**EXTRACT**
##############################

In September 2006, the FASB issued SFAS No. 157, “Fair Value Measurements,” (“SFAS No.157”), which applies under most other accounting pronouncements that require or permit fair value measurements. SFAS No. 157 provides a common definition of fair value as the price that would be received to sell an asset or paid to transfer a liability in a transaction between market participants. The new standard also provides guidance on the methods used to measure fair value and requires expanded disclosures related to fair value measurements. SFAS No. 157 had originally been effective for financial statements issued for fiscal years beginning after November 15, 2007, however the FASB has agreed on a one year deferral for all non-financial assets and liabilities. On January 1, 2008, the Fund adopted SFAS No. 157 for financial assets and liabilities. See Note 7 for related disclosure.
Leasehold acquisition and exploratory drilling costs are capitalized pending determination of whether the well has found proved reserves. Unproved properties are assessed on a quarterly basis by evaluating and monitoring if sufficient progress is made on assessing the reserves.
The following table reflects the net changes in unproved properties for the six months ended June 30, 2008 and the year ended December 31, 2007. As of June 30, 2008, the Fund had no capitalized exploratory well costs greater than one year.
Capitalized costs are expensed as dry-hole costs in the event that reserves are not found or are not in sufficient quantities to complete the well and develop the field. During the three and six months ended June 30, 2008, Main Pass 221/222 received credits from its operator upon review and audit of the well’s costs.
Distributions to shareholders are allocated in proportion to the number of shares held.
The Manager will determine whether available cash from operations, as defined in the Fund’s LLC Agreement, is to be distributed. Such distributions will be allocated 85% to the shareholders and 15% to the Manager, as required by the Fund’s LLC Agreement.
Available cash from dispositions, as defined in the Fund’s LLC Agreement, will be paid 99% to shareholders and 1% to the Manager until the shareholders have received total distributions equal to their capital contributions. After shareholders have received distributions equal to their capital contributions, 85% of available cash from dispositions will be distributed to shareholders and 15% to the Manager.
The Fund made distributions to the Fund’s shareholders during the six months ended June 30, 2008 and 2007 totaling $2.9 million and $5.9 million, respectively. The Fund made distributions to the Manager during the six months ended June 30, 2008 and 2007 totaling $0.5 million and $1.0 million, respectively.

##############################

**EXERCISE INSTRUCTIONS**
1/ What is the Spanish translation of this sentence from the fund notes: "Distributions to shareholders are allocated in proportion to the number of shares held."?
2/ According to the fund notes, how often are unproved properties assessed?
3/ From the fund notes, extract the stretch from "Distributions to shareholders" through "Fund’s LLC Agreement.".

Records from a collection
##############################

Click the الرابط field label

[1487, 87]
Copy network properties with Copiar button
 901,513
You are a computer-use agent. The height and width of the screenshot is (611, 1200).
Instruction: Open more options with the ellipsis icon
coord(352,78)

##############################

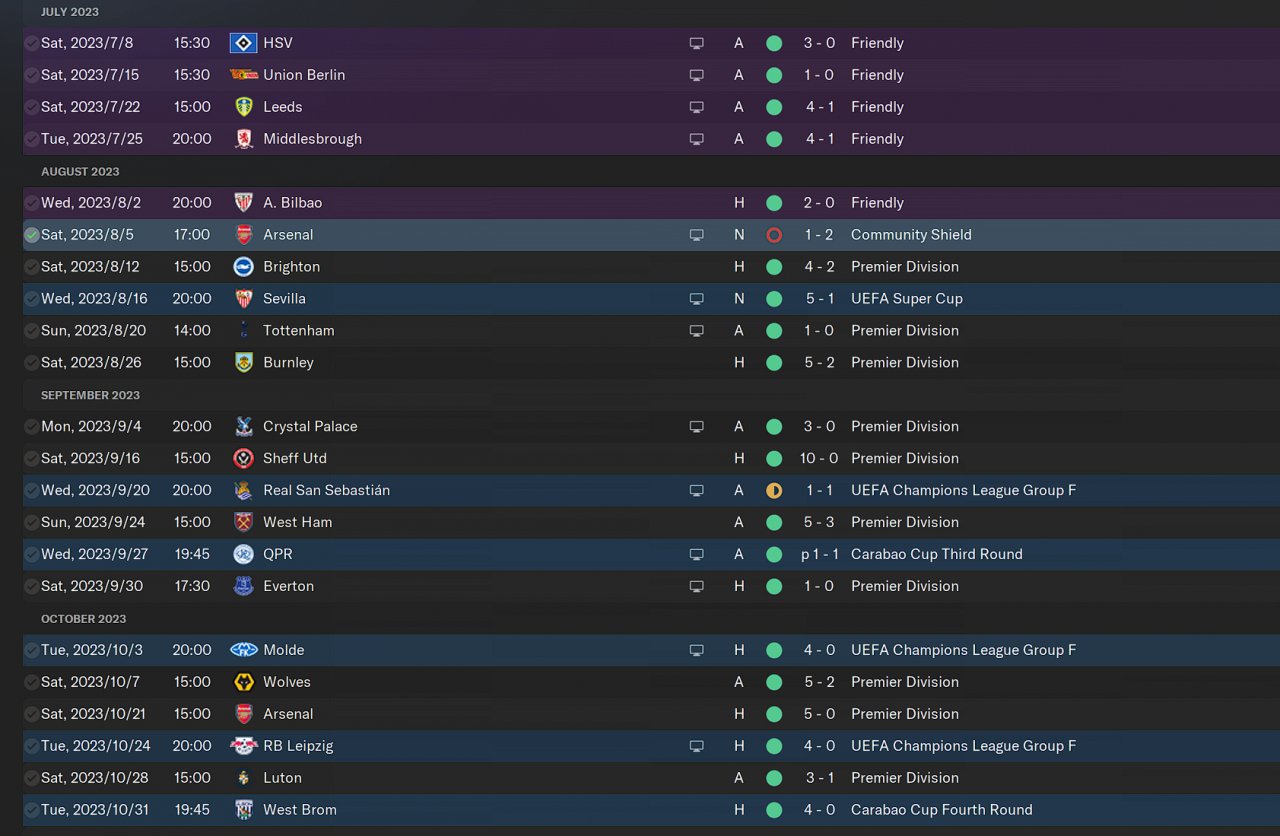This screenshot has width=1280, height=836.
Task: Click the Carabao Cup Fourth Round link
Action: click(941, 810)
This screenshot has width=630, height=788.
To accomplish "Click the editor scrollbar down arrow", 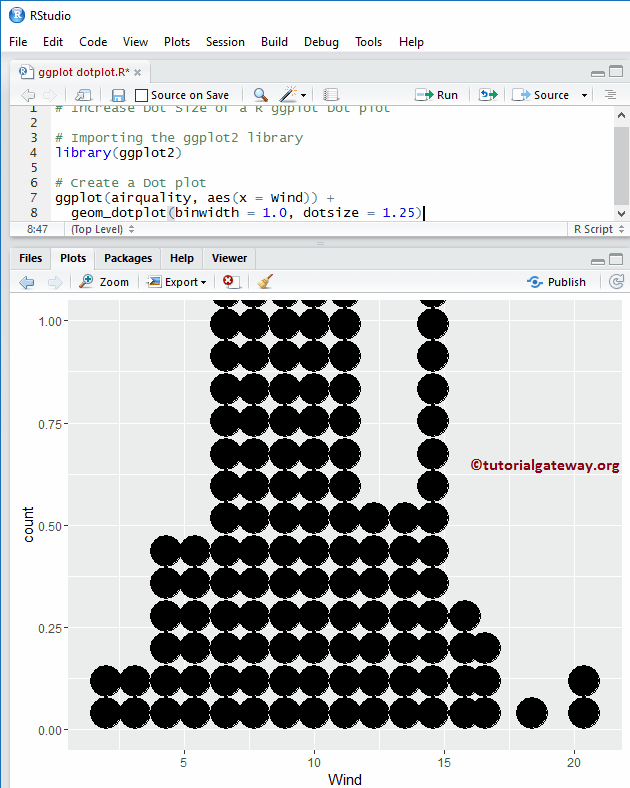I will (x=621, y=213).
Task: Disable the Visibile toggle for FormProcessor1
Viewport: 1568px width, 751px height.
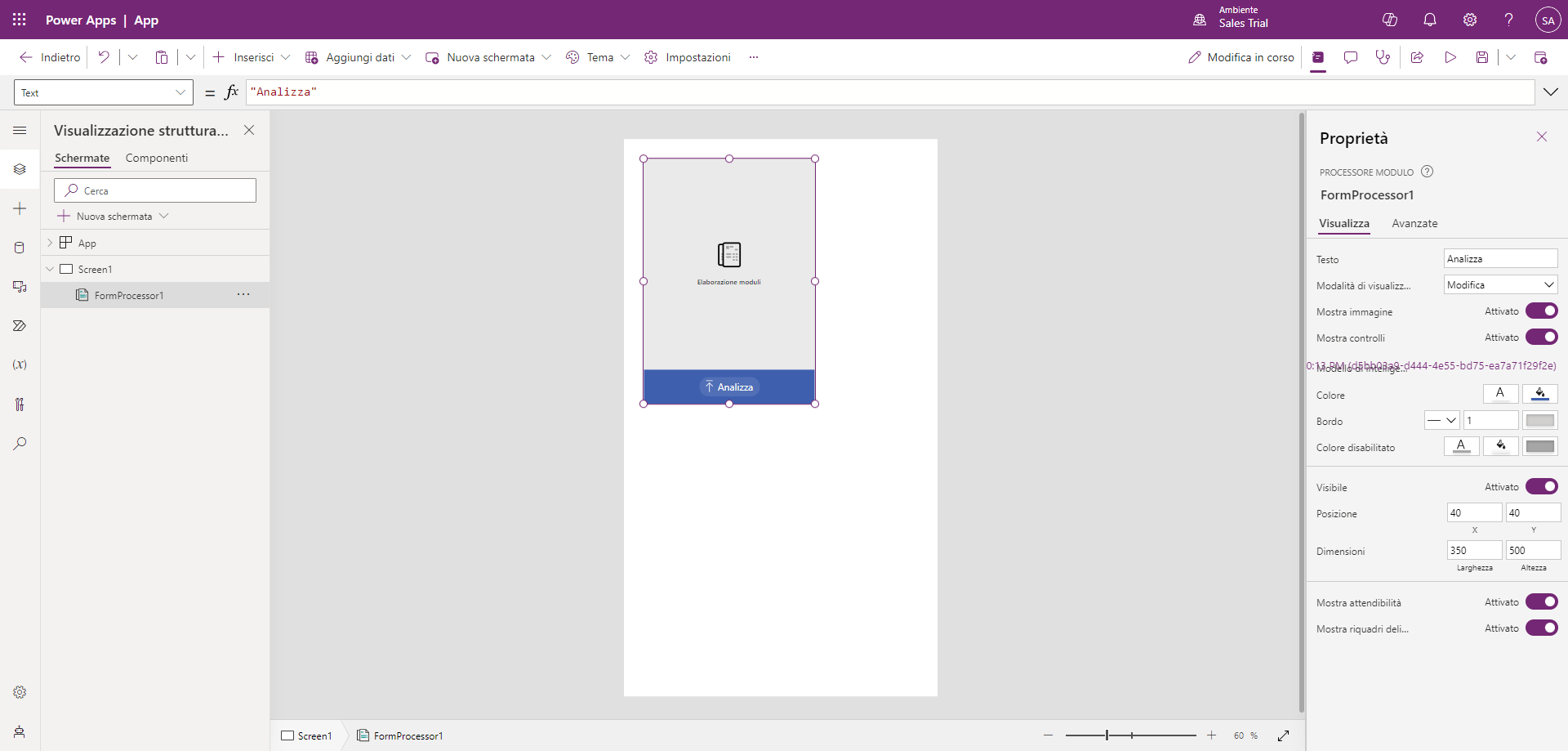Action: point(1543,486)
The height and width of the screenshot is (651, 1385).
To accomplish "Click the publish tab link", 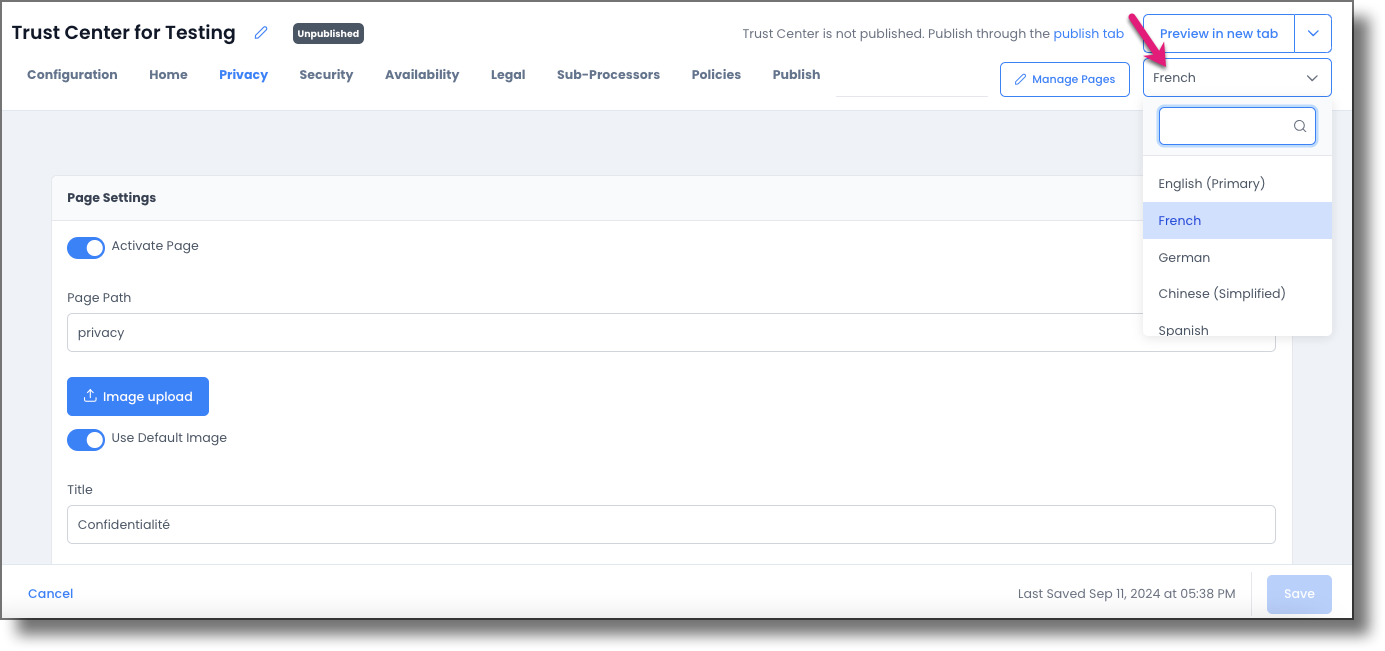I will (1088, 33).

##############################

**EXPECTED ANSWERS**
1/ Las distribuciones a los accionistas se asignan en proporción al número de acciones que poseen.

2/ On a quarterly basis.

3/
Distributions to shareholders are allocated in proportion to the number of shares held.
The Manager will determine whether available cash from operations, as defined in the Fund’s LLC Agreement, is to be distributed. Such distributions will be allocated 85% to the shareholders and 15% to the Manager, as required by the Fund’s LLC Agreement.